Better to learn from history than to repeat it, as they say. Japan -- with under half our population, on a piece of rock the size of California -- was the ONLY one chewing at us that way, and they were focused on only a couple of industries. Sure, we survived it. But that transition was unbelievably costly and painful. What I am warning about is that we're now facing a NUMBER of countries ... countries collectively with a HALF-DOZEN TIMES our population ... countries that are eating into not just a few select industries, but across the board into virtually ALL our industries ... and countries doing it with far fewer trade barriers than existed back when Japan made its assault on our markets.
Hang onto your certitudes, dogmas and arrogance if you want. I prefer not to. I haven't got a crystal ball, and can't tell you exactly what the future holds. But I can say that under-estimating our national competitors, and the challenges we face from them, is a pretty reliable way of ending up with the fuzzy end of the lollipop stick.
Good points, Marsman, and a lot hinges on the time scale we're talking about. 5 years, 25 years, 100 years?

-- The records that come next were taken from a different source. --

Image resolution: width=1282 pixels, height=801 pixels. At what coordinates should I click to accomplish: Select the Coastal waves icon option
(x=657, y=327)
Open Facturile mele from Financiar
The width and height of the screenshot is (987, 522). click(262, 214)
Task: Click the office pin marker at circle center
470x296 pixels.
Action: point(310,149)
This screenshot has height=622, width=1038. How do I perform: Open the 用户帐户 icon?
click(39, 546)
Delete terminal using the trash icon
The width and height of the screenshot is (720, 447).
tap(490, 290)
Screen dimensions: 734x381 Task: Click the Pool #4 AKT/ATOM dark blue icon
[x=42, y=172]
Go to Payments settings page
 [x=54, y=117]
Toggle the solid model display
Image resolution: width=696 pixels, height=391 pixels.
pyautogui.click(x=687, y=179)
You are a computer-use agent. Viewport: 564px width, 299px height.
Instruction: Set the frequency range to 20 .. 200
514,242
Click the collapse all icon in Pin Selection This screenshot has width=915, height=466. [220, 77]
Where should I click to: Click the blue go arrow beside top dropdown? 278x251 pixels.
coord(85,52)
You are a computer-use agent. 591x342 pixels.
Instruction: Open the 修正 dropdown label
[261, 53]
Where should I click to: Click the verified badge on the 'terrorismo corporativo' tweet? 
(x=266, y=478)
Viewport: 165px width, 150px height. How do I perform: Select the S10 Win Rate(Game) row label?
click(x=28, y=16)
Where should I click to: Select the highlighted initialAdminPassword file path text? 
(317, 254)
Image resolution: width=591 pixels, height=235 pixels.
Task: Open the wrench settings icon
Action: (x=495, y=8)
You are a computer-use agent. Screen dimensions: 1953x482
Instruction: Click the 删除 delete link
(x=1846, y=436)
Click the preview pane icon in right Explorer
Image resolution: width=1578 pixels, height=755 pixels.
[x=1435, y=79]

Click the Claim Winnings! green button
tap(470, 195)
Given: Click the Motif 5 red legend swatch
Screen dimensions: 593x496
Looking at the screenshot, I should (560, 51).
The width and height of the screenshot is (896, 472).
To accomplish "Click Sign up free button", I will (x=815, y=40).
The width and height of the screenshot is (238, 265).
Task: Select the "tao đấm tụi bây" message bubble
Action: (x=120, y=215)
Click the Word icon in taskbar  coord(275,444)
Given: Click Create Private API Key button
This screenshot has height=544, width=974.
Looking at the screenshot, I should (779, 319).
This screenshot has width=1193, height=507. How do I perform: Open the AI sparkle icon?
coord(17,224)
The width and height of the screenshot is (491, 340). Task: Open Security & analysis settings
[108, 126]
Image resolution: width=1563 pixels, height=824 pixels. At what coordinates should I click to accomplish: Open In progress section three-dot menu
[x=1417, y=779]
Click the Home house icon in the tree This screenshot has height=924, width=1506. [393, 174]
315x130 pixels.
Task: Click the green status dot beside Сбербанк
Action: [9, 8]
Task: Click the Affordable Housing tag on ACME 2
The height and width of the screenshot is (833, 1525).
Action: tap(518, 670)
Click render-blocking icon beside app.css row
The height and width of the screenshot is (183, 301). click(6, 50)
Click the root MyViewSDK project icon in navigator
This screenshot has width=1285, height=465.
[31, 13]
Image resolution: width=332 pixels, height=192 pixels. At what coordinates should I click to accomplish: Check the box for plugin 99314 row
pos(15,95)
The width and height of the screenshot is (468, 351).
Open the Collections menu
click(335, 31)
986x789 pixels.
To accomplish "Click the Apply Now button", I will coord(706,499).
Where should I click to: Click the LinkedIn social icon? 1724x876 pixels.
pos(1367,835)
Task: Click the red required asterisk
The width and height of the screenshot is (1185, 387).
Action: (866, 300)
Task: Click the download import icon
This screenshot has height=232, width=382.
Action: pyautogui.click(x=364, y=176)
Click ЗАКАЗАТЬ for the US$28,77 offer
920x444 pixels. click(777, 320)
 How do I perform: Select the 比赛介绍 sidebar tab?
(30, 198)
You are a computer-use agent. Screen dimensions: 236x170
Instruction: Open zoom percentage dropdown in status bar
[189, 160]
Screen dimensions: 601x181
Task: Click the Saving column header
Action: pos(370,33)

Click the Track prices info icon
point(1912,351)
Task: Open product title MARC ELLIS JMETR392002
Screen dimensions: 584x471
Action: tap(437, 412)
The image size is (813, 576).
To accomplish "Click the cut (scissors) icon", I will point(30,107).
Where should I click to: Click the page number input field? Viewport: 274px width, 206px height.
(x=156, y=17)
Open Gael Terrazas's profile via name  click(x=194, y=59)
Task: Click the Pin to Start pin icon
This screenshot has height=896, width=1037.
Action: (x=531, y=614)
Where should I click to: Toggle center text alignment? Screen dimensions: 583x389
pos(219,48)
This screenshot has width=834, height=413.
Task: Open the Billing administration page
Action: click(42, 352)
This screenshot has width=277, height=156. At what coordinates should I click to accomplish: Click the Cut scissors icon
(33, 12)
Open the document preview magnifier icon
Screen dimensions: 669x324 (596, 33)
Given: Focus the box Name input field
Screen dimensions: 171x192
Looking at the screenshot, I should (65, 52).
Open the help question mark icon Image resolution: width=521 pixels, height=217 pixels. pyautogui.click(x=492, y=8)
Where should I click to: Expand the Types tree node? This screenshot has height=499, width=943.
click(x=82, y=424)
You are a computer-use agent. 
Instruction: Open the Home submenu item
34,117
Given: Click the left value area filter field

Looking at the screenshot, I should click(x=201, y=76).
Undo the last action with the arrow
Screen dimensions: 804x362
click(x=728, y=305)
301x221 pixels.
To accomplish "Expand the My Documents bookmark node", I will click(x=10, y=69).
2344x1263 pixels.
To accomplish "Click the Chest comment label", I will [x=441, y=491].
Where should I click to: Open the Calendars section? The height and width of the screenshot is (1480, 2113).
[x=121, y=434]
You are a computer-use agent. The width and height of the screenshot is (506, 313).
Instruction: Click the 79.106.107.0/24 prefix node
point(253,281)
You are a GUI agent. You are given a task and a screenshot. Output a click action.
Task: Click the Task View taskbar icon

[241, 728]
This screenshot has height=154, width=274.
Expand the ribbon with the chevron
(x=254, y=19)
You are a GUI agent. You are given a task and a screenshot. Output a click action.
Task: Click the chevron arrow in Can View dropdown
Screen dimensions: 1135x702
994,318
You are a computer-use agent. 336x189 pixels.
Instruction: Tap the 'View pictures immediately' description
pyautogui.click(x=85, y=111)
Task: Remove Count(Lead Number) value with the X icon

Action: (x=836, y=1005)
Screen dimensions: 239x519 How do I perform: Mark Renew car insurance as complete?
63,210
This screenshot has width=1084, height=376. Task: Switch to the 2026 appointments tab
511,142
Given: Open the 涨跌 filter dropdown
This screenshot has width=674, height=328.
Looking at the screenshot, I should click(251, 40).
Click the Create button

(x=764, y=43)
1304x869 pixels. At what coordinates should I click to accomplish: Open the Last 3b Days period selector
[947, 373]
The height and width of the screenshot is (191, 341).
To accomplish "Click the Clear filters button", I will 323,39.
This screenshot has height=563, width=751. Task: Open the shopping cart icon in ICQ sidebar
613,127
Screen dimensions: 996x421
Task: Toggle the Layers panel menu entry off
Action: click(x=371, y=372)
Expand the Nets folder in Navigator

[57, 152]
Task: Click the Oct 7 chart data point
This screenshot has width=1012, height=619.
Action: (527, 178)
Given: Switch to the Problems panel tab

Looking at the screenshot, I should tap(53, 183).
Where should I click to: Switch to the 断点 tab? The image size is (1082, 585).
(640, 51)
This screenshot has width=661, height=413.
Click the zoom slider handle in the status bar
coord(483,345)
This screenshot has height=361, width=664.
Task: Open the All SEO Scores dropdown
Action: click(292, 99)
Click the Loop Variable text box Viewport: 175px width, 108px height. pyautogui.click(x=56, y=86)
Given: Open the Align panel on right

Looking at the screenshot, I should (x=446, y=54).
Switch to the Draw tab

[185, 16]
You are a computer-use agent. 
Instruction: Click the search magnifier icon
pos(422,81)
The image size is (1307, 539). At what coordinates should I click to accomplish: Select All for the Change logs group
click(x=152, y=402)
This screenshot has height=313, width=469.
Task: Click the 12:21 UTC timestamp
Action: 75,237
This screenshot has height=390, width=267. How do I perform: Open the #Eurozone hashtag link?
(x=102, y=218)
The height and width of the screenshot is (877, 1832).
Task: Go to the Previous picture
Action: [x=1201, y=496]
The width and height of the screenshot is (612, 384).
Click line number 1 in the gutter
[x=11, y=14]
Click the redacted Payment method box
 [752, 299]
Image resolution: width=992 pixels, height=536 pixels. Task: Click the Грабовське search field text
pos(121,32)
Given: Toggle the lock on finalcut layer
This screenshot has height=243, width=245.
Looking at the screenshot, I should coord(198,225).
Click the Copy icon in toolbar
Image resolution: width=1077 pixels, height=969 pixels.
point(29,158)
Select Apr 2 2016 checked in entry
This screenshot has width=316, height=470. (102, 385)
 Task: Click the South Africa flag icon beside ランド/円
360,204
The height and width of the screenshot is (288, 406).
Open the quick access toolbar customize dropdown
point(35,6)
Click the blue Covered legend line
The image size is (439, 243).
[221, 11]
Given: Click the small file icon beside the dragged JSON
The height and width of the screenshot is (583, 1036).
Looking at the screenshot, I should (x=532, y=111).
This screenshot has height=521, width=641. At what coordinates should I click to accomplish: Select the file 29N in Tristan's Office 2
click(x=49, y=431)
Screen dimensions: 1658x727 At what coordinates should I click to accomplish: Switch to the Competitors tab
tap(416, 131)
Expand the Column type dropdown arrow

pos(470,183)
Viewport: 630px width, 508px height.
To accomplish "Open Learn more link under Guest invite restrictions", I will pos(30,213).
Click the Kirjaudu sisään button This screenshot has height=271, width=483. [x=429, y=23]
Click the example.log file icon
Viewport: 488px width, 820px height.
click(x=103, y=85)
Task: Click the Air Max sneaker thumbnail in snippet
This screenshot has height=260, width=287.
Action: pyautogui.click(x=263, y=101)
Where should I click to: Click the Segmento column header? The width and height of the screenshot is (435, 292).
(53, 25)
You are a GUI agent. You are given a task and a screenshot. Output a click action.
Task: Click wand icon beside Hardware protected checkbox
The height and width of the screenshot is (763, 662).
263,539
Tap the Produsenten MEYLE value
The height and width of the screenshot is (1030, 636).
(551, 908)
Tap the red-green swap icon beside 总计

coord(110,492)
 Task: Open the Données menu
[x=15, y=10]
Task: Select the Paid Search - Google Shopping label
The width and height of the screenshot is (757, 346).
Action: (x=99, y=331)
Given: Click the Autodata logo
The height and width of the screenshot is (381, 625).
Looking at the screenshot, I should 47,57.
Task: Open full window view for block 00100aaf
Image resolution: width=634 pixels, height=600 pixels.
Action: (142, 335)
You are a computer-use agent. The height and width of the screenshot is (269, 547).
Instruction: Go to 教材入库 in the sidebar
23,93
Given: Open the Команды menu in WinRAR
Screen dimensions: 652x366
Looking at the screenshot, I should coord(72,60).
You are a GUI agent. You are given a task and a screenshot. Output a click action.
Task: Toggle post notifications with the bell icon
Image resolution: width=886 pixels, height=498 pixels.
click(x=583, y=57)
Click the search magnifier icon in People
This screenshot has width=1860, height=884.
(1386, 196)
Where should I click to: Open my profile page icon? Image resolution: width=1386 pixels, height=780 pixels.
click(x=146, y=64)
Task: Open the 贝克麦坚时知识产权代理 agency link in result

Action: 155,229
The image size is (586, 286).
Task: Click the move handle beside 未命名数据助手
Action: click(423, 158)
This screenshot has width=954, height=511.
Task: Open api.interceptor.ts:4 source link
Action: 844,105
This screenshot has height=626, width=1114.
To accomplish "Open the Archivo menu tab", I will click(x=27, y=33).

There are different challenges at all those ranges.
I agree that the trend is more significant than its current instantiation.
Still, if we keep on our toes and don't strangle ourselves with regulations, we can stay ahead of the pack. The brain drain from the rest of the world to America is still hugely in our favor, and we can take advantage of that for the forseeable future.
We've "outsourced" a lot of manufacturing jobs, and new jobs have taken their place. It would certain be foolish to say that these new jobs are here to stay forever -- as you point out history shows that it's not likely. But new nes jobs will arise to replace the ones that leave, probably jobs we can't even think of now.
Outsourcing from what I have heard, in several
industries, has been nothing short of a disaster.
I know companies like to trumpet their savings,
but at the same time this is amazingly short sighted. American Express is a prime example of this, they actually spent more bringing back their work to the US then the original outsourcing cost. The point of this is not that
wether outsourcing works, its the perceived savings in labor costs. This is why American firms will seek foreign workers, its not important if the projects actually succeed,
but the estimated(if not faked or cooked)
cost savings.
The good part of all of this is that if it keeps going and other industries are farmed out to India,Russia, China etc..
The tax base will just collapse and then these executives who are perpetrating this will be just as out in cold as the American workers they so blantantly disgarded. A Economic depression
does not discriminate, specifically at the executive level(or moon level..take your pick).